* _WRITTEN TASKS_:
[A] Write out the clustering tutorial word for word, everything from "clusters = Kmean.predict(circles)" down to "db = skl_cluster.DBSCAN(eps=0.1)".
[B] Carry on the tutorial about clustering concentric rings past its final line, keeping its style.

In some cases, data might be arranged according to non-spherical clusters. An (extreme) example of such a situation, is that of data points organized in two concentric rings. scikit-learn has an inbuilt version of generating such data, similar to the `make_blobs` function.

In [None]:
import sklearn.datasets as skl_data
circles, circles_clusters = skl_data.make_circles(n_samples=400, noise=.01, random_state=0)

Let's plot the data to see what it looks like

In [None]:
plt.scatter(circles[:, 0], circles[:, 1], s=5, linewidth=0)

### 3.2. Clustering the data

What happens if we use k-means to cluster this data?

In [None]:
Kmean = skl_cluster.KMeans(n_clusters=2)
Kmean.fit(circles)
clusters = Kmean.predict(circles)

plt.scatter(circles[:, 0], circles[:, 1], s=5, linewidth=0, c=clusters)
for cluster_x, cluster_y in Kmean.cluster_centers_:
    plt.scatter(cluster_x, cluster_y, s=100, c='r', marker='^')

Oh dear... this is not ideal! Scikit-learn offers other clustering algorithm. Here, let's try [DBSCAN](https://scikit-learn.org/stable/modules/generated/sklearn.cluster.DBSCAN.html) (Density-Based Spatial Clustering of Applications with Noise).

In [None]:
db = skl_cluster.DBSCAN(eps=0.1)
db.fit(circles)
clusters = db.labels_.astype(int)
no_clusters = len(np.unique(clusters) )
no_noise = np.sum(np.array(clusters) == -1, axis=0)

* _GIVEN INFORMATION_:

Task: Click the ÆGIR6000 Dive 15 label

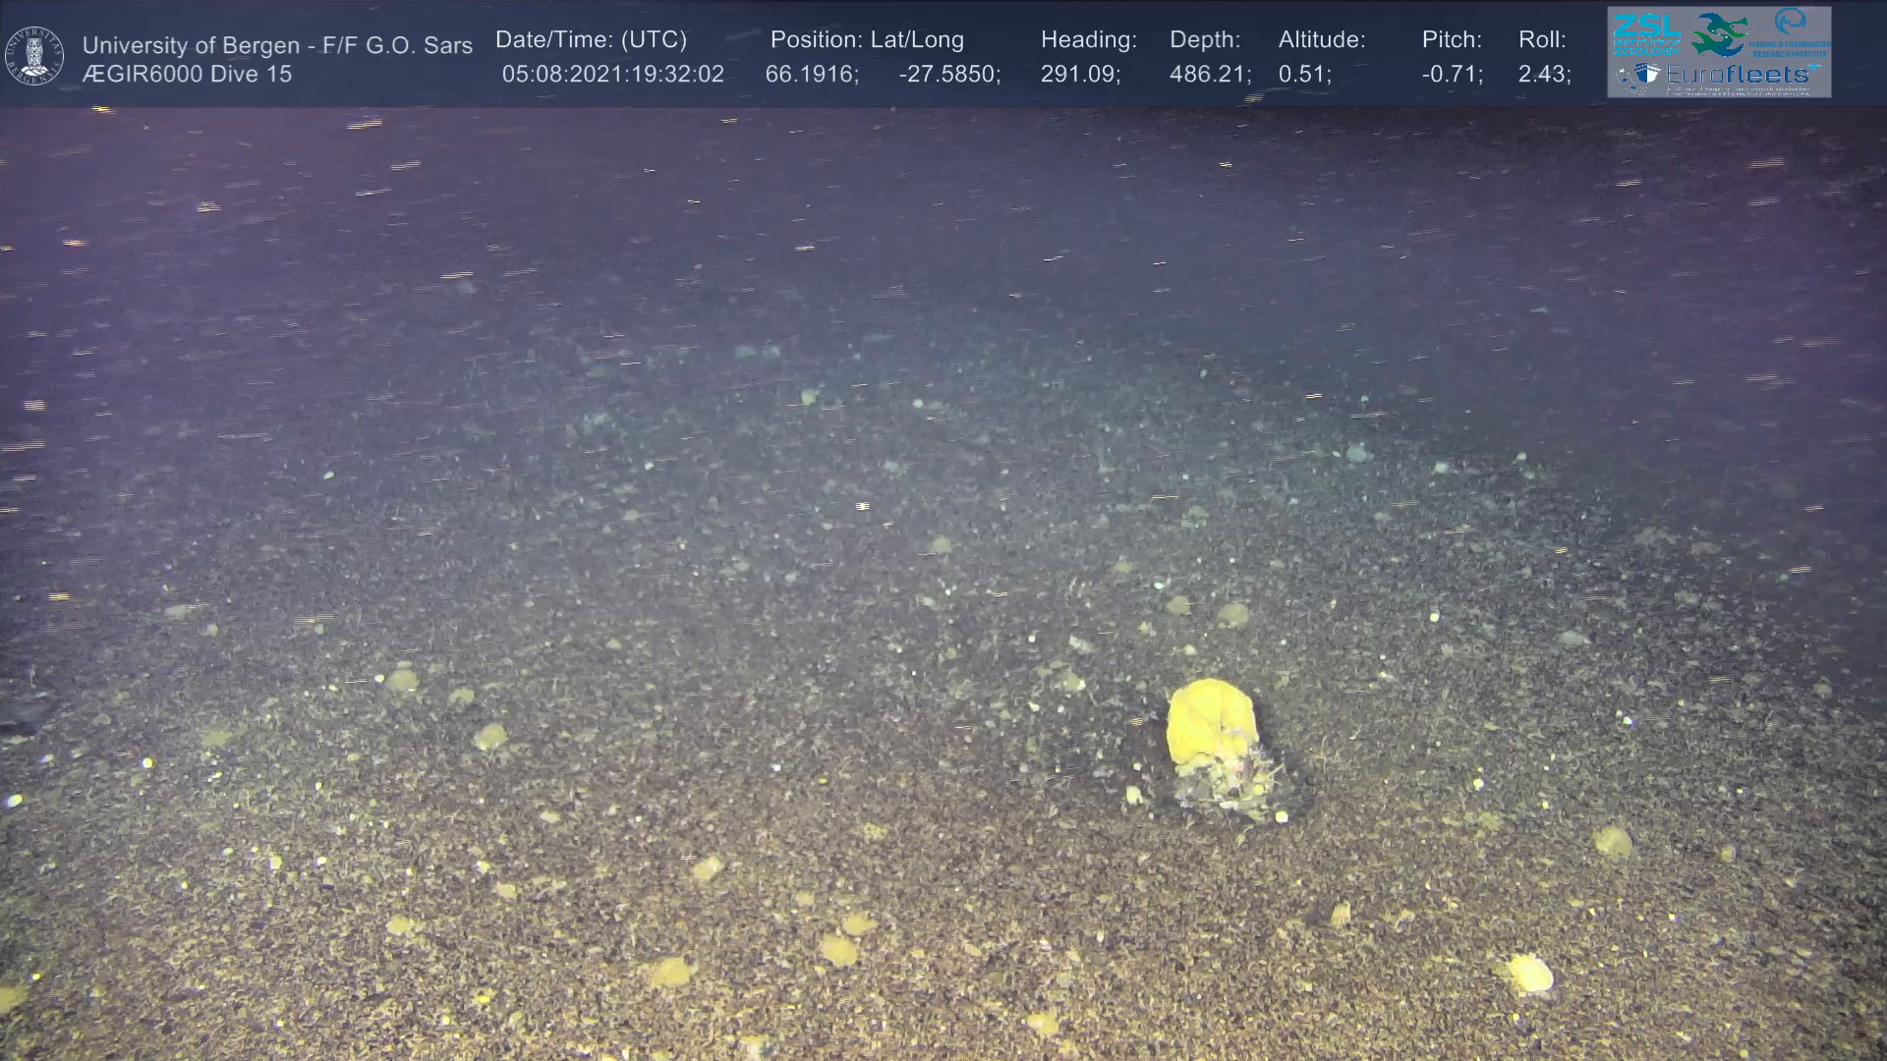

* _WRITTEN RESPONSES_:
[A]
clusters = Kmean.predict(circles)

plt.scatter(circles[:, 0], circles[:, 1], s=5, linewidth=0, c=clusters)
for cluster_x, cluster_y in Kmean.cluster_centers_:
    plt.scatter(cluster_x, cluster_y, s=100, c='r', marker='^')

Oh dear... this is not ideal! Scikit-learn offers other clustering algorithm. Here, let's try [DBSCAN](https://scikit-learn.org/stable/modules/generated/sklearn.cluster.DBSCAN.html) (Density-Based Spatial Clustering of Applications with Noise).

In [None]:
db = skl_cluster.DBSCAN(eps=0.1)

[B]
print(f'Estimated no. of clusters: {no_clusters}')
print(f'Estimated no. of noise points: {no_noise}')

In [None]:
colors = list(map(lambda x: '#3b4cc0' if x == 1 else '#b40426', clusters))
plt.scatter(circles[:,0], circles[:,1], c=colors, marker="o", picker=True)

DBSCAN produced a much better clustering. This algorithm iteratively aggregates points to clusters according to a distance criterion `eps`. A point will be added to a cluster if it is at a distance smaller than `eps` from any point already part of it. As a result, the clusters discovered via DBSCAN can have any shape, and their number does not need to be known in advance. An interesting feature of DBSCAN is that it can be also used to identify data outliers (i.e. points that are not assigned to any cluster).

### 3.3. Task section
Please work in small groups for the next 15 minutes on the tasks below

<div class="alert alert-success">
<b>Task 1: What happens when you change the epsilon value of DBSCAN? </b> </div>
For the two rings it is quite obvious that you want two clusters to describe this. DBSCAN can be used to identify different numbers of clusters. Play around with the epsilon value to figure out at which point DBSCAN may fail in classifying the two rings.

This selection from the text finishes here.